Guillermo Rebollo Gil
The Lights
I owe this sudden subtle tremble to the lights
of the Hiram Bithorn Municipal Stadium in San Juan,
which I can see now from my kitchen window,
and under which I never once stood to dream
of making it in the bigs, but I do remember walking
along the other side of the outfield fence
hand in hand with my grade school friend—
we had made each other swear that we would
imagine ourselves out for a stroll
with the prettiest girl in home room instead.
Place Poem
There are birds some say that pick their mates
based solely on the beauty of the nest they made.

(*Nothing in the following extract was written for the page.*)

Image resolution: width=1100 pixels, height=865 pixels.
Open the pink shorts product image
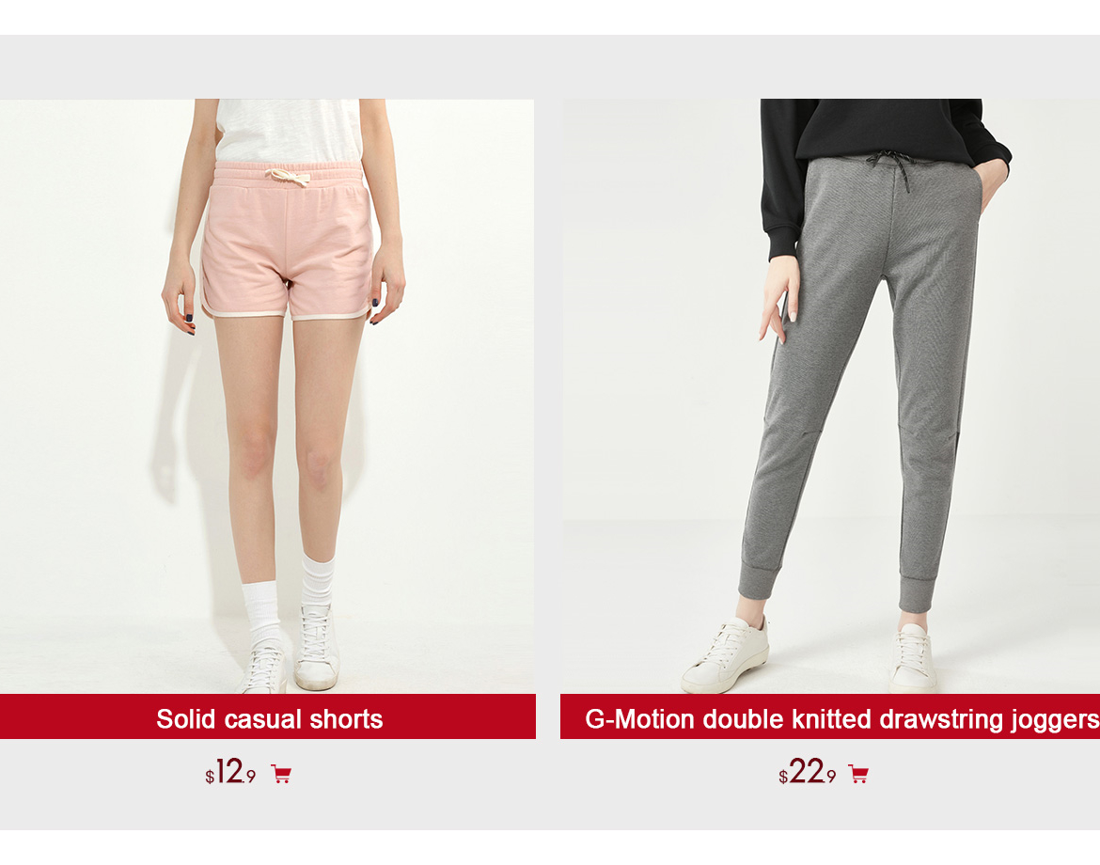(x=267, y=397)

I made a pot of white rice. Fish sticks are in the oven.
On average this summer there are seventeen thousand homes
without power on any given night in San Juan.
Tonight, right before the power went out, I plugged in
a strand of Christmas lights on our balcony.
Guillermo Rebollo Gil (he/him) (San Juan, 1979) is a writer, sociology professor, translator, and attorney. Recent, and forthcoming, publications include poetry in Second Factory, Poetry Northwest, Pacifica Literary Review and HAD ; prose in Trampset and Jellyfish Review; literary criticism in Annulet; scholarly articles in Journal of Autoethnography, Latin American and Caribbean Ethnic Studies, and Liminalities. Book-length translations include I’ll Trade you this Island (2018) by Cindy Jiménez-Vera and Recetas Naturales para el Mundo Fenomenal (2017) by Sommer Browning. He is the author of Writing Puerto Rico: Our Decolonial Moment (2018) and the forthcoming Whiteness in Puerto Rico: Translation at a Loss. He belongs to/with Lucas Imar and Ariadna Michelle. Happily so.